Part 2: The environment datatype
The
two most important features of an environment are that we need to be able to
look up symbols to get the values they are bound to, and we need to be able to
extend an environment with new bindings to get a new environment. We'll define
an environment as either the empty environment, with no bindings, or an extended
environment with a list of symbols, a
corresponding list of the values those symbols are bound to, and a previous
environment that is being extended. Here are constructor functions for the two
types of environment:
(define empty-env (lambda () (list 'empty-env)))
(define extended-env (lambda (syms vals old-env)
(list 'extended-env syms vals old-env)))
Note
that extended-env is the function you will use every time you need to extend an
environment when evaluating a let-expression or a function call. For example,
when evaluating the expression (let ([x 1]
[y 2]) …) we might use
(define EnvA (extended-env '(x y) '(1 2)
the-empty-env))
We could further extend this environment:
(define EnvB (extended-env '(x z) '(5 7)
EnvA))
This
datatype has easy recognizer functions:
(define empty-env? (lambda (x)
(cond
[(not
(pair? x)) #f]
[else
(eq? (car x) 'empty-env)])))
(define extended-env? (lambda (x)
(cond
[(not
(pair? x)) #f]
[else
(eq? (car x) 'extended-env)])))
(define environment? (lambda (x)
(or (empty-env? x)
(extended-env? x))))
The
accessor functions for the different fields of an extended environment are also
easy:
(define syms (lambda (env)
(cond
[(extended-env?
env) (cadr env)]
[else (error
'syms "bad environment")])))
(define vals (lambda (env)
(cond
[(extended-env?
env) (caddr env)]
[else
(error 'vals "bad environment")])))
(define old-env (lambda (env)
(cond
[(extended-env?
env) (cadddr env)]
[else (error
'old-env "bad environment")])))
We
can define a unique empty environment::
(define the-empty-env (empty-env))
All
that remains is to build some helper functions to look up bindings in an
environment.
Part 3: Exercises
Exercise 1: lookup
File env.rkt contains the code
given above for the Environment datatype. Add
to this file function (lookup environment symbol), which takes an
environment and a symbol and returns the first binding for that symbol in the
environment. For example, with environments EnvA and EnvB defined as
(define EnvA (extended-env '(x y) '(1 2)
the-empty-env))
(define EnvB (extended-env '(x z) '(5 7) EnvA))
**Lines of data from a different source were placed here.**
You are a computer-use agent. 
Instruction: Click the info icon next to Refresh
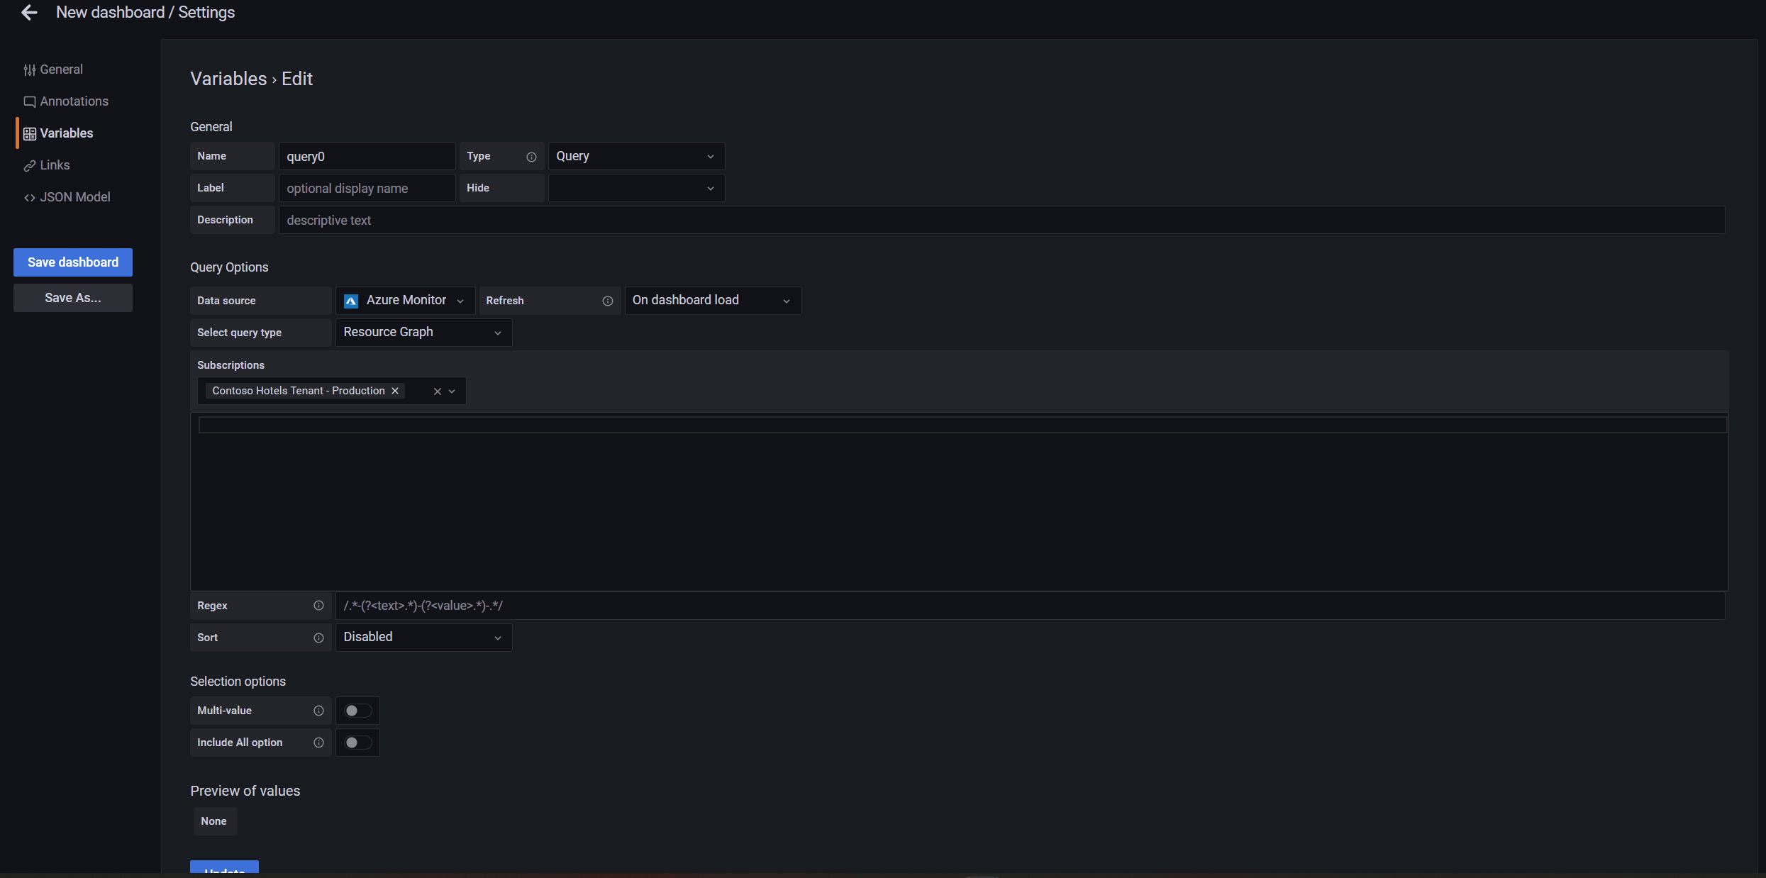[x=608, y=301]
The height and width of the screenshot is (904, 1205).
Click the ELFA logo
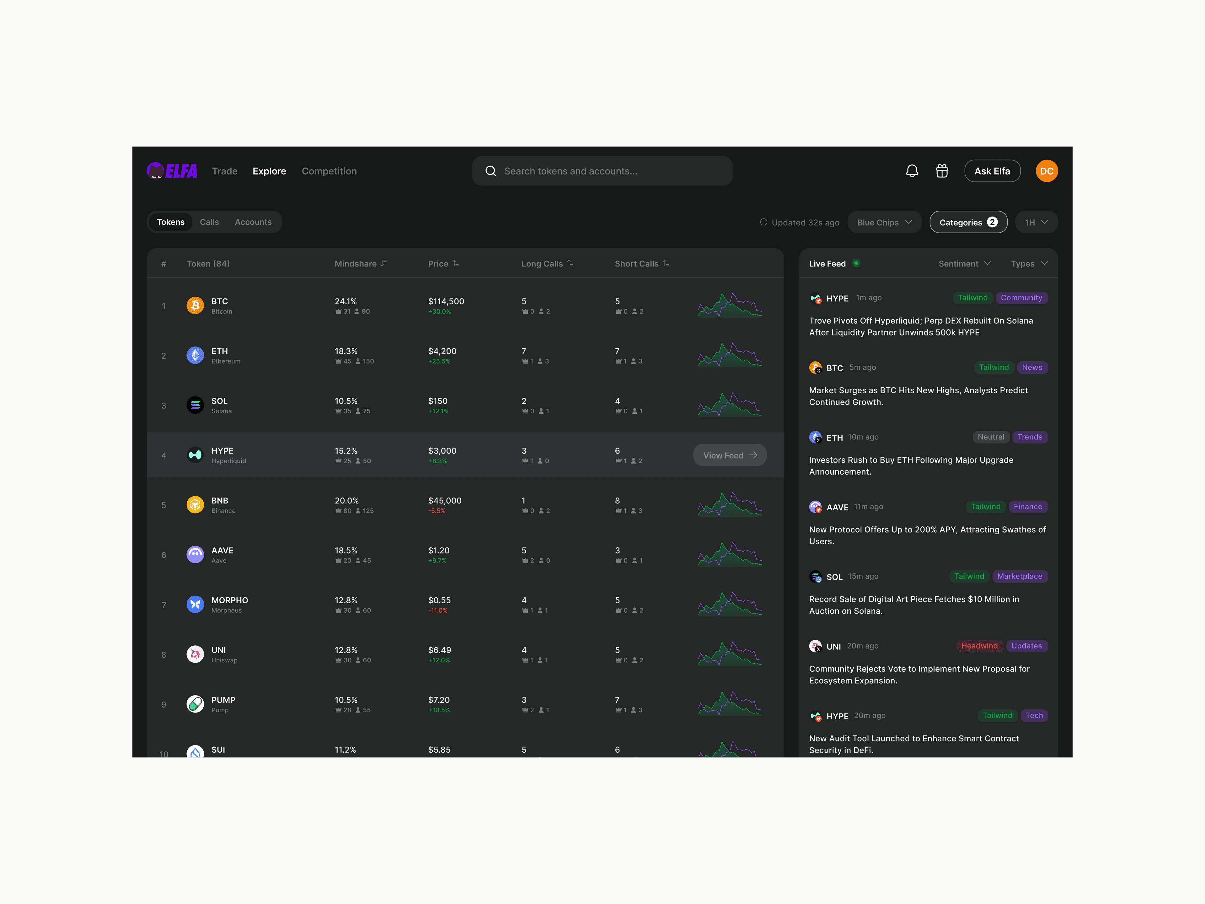tap(172, 171)
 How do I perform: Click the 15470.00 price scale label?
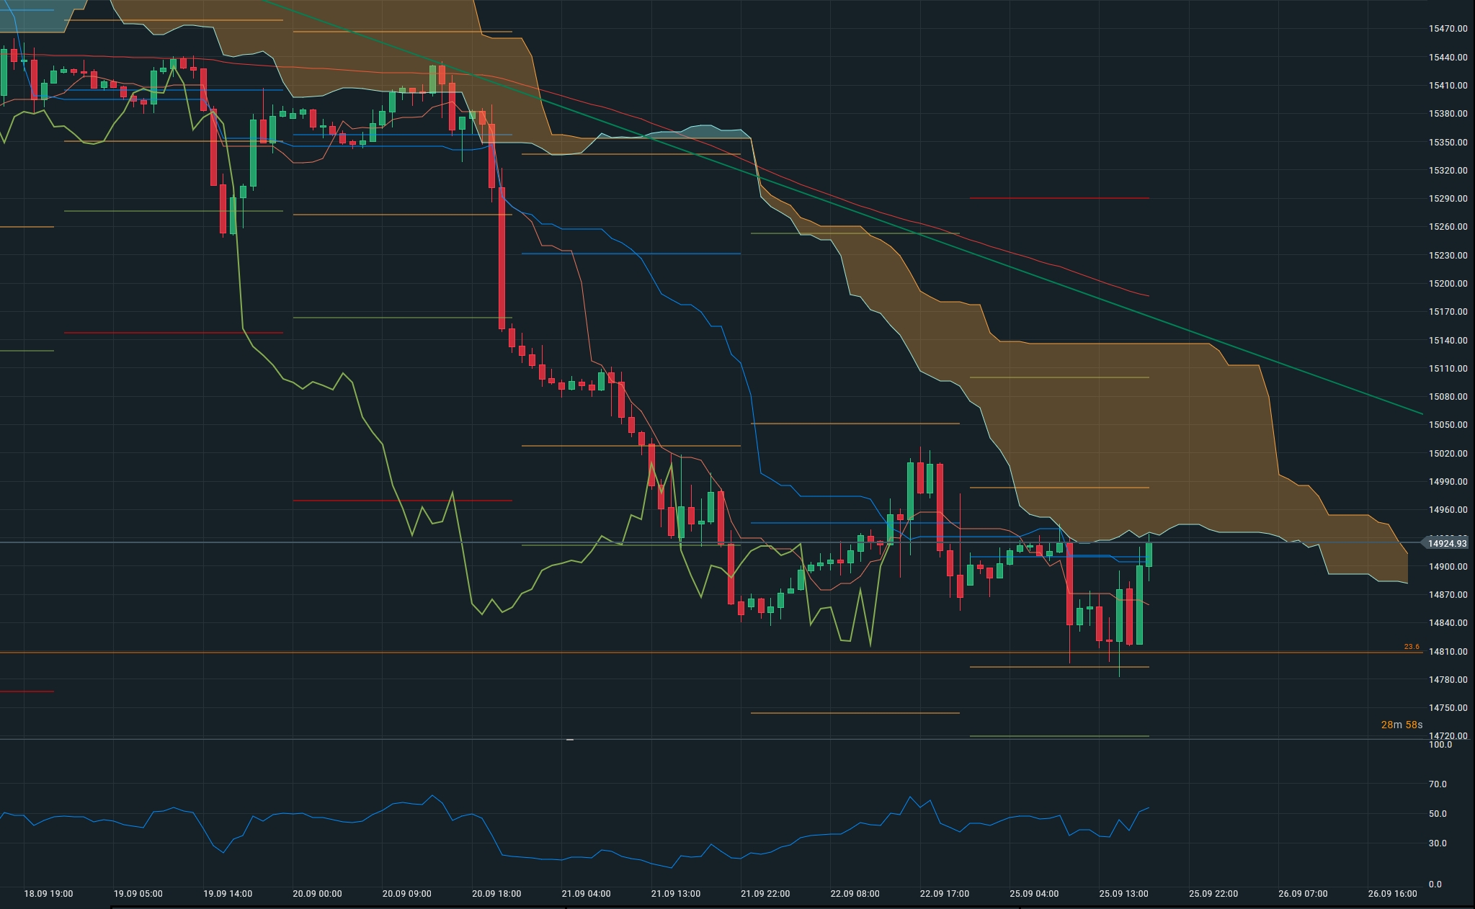[x=1448, y=29]
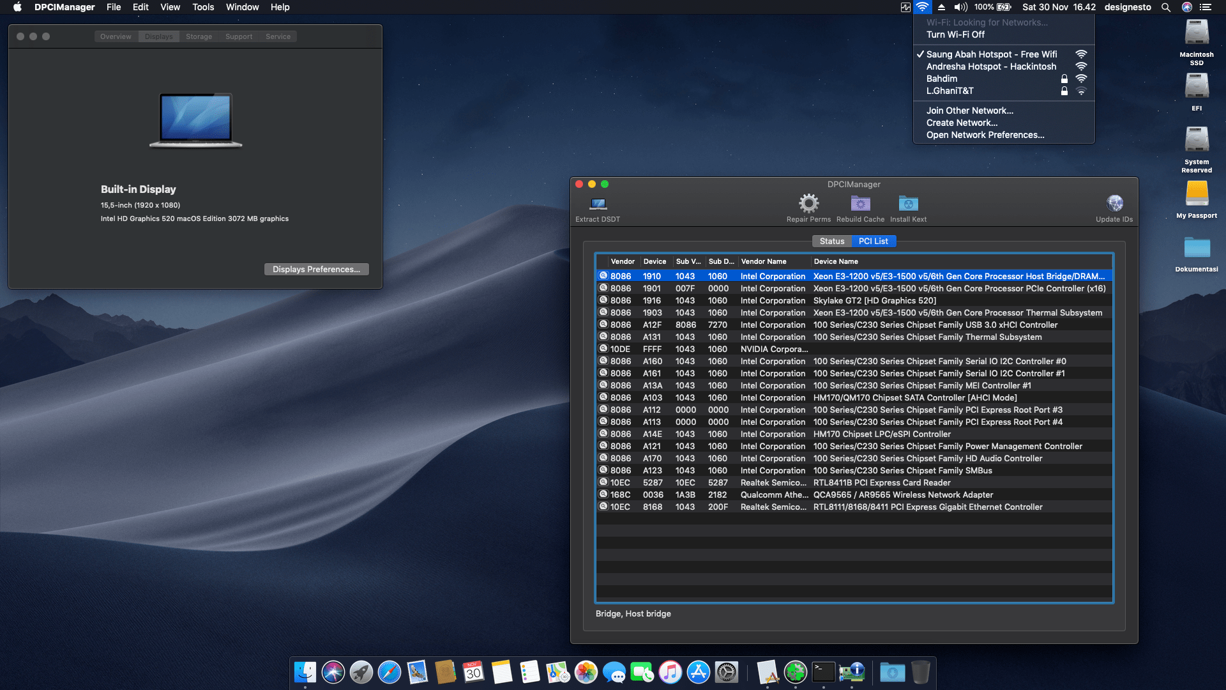This screenshot has width=1226, height=690.
Task: Connect to the Bahdim network
Action: (x=942, y=79)
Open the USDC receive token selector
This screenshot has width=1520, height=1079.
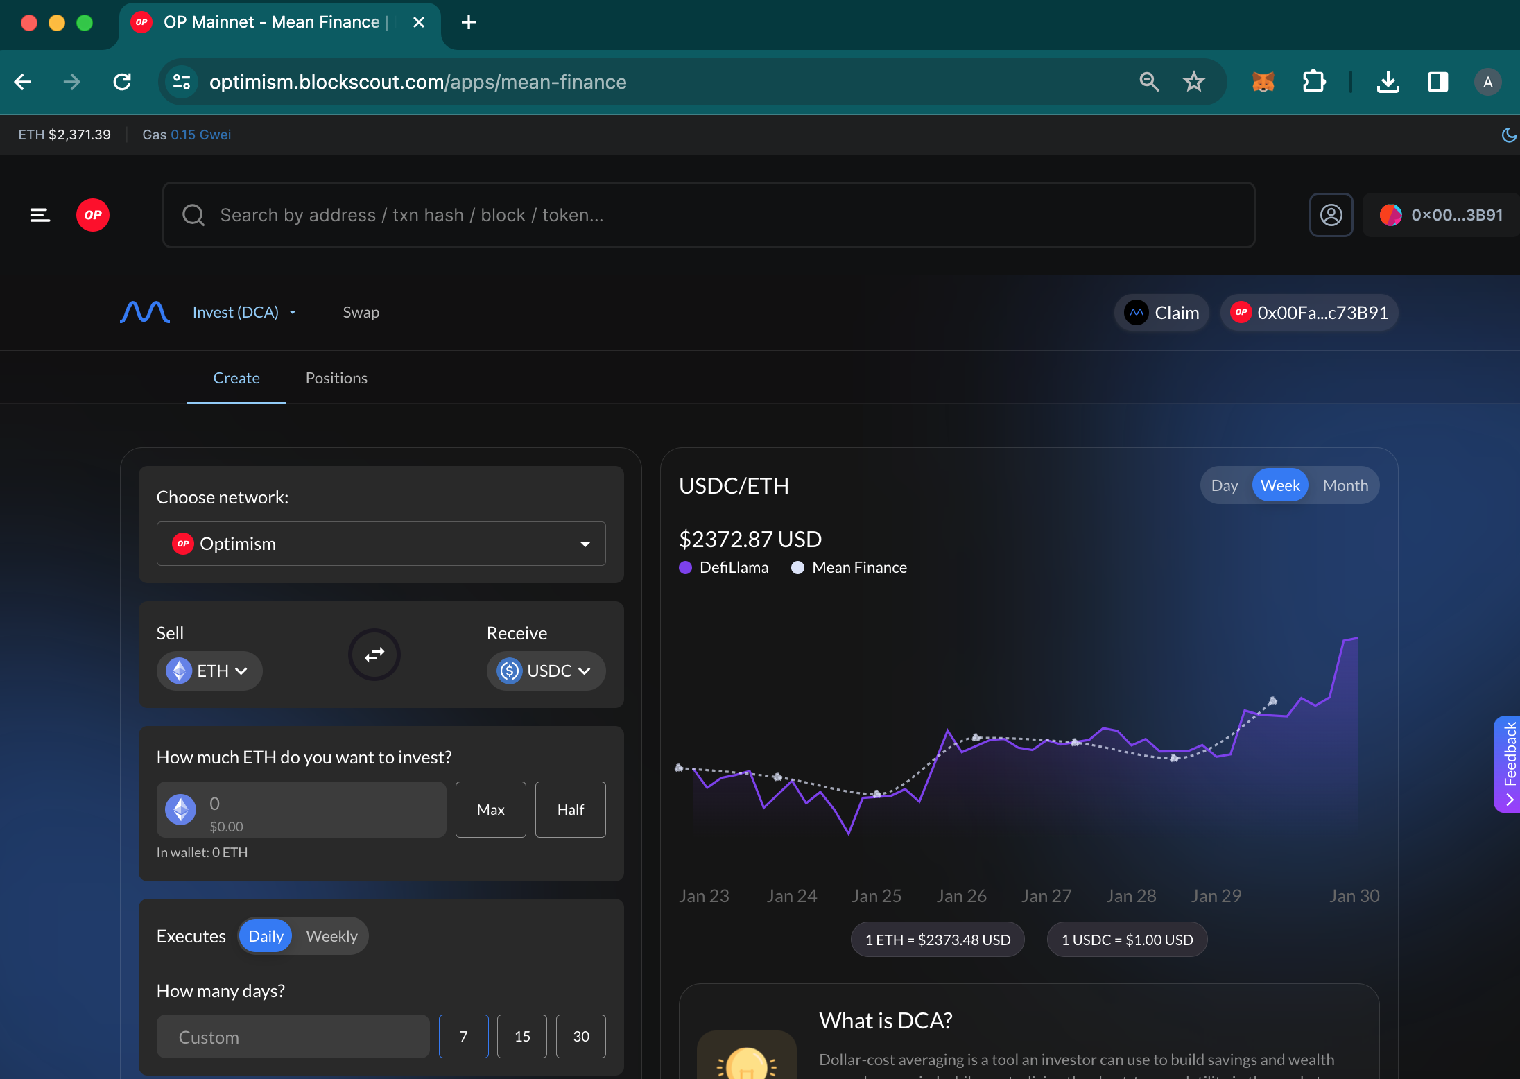tap(545, 671)
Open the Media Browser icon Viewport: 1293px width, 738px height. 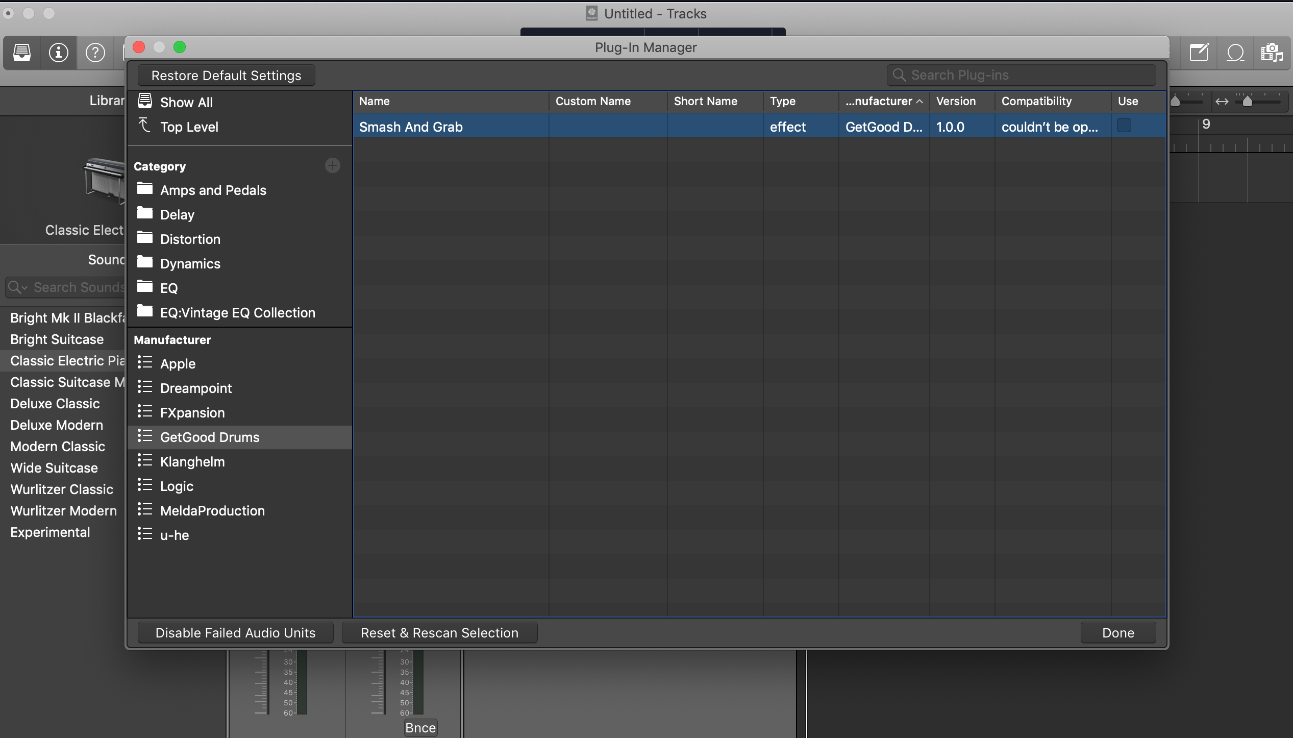click(1272, 52)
we should have the following behavior:
(lookup EnvA 'x) should return 1
(lookup EnvB 'x) should return 5
(lookup
EnvB 'y) should return 2
(lookup EnvB 'bob) should cause an error
If lookup-env does not find a binding for the symbol you should
invoke the error handler (error
sym string ), as in
(error 'apply-env "No binding for
~s" sym)
Exercise 2: init-env
Add to your env.rkt file the definition of a new environment
called init-env that
contains bindings for variables x and y to numbers 10 and 23; we will use this initial
environment to test out features of the MiniScheme interpreter before we
implement expressions that allow us to extend the environment with new
bindings.
Exercise 3: provide and testing
Make
your env.rkt file into a module by givng provide directives for all
of the objects you want to make availablel to other modules. For example,
(provide environment? empty-env? extended-env? ...init-env)
You
can supply any number of these at the top of the program; I find it convenient
to group the functions being exported this way into related clusters.
To
test your module, open a new Scheme file, have it require env.rkt with
(require "env.rkt")
and
then run
(lookup init-env 'x)
This should give the value 10 you bound to x in the initial environment.
For
this lab you only need to hand in the env.rkt file.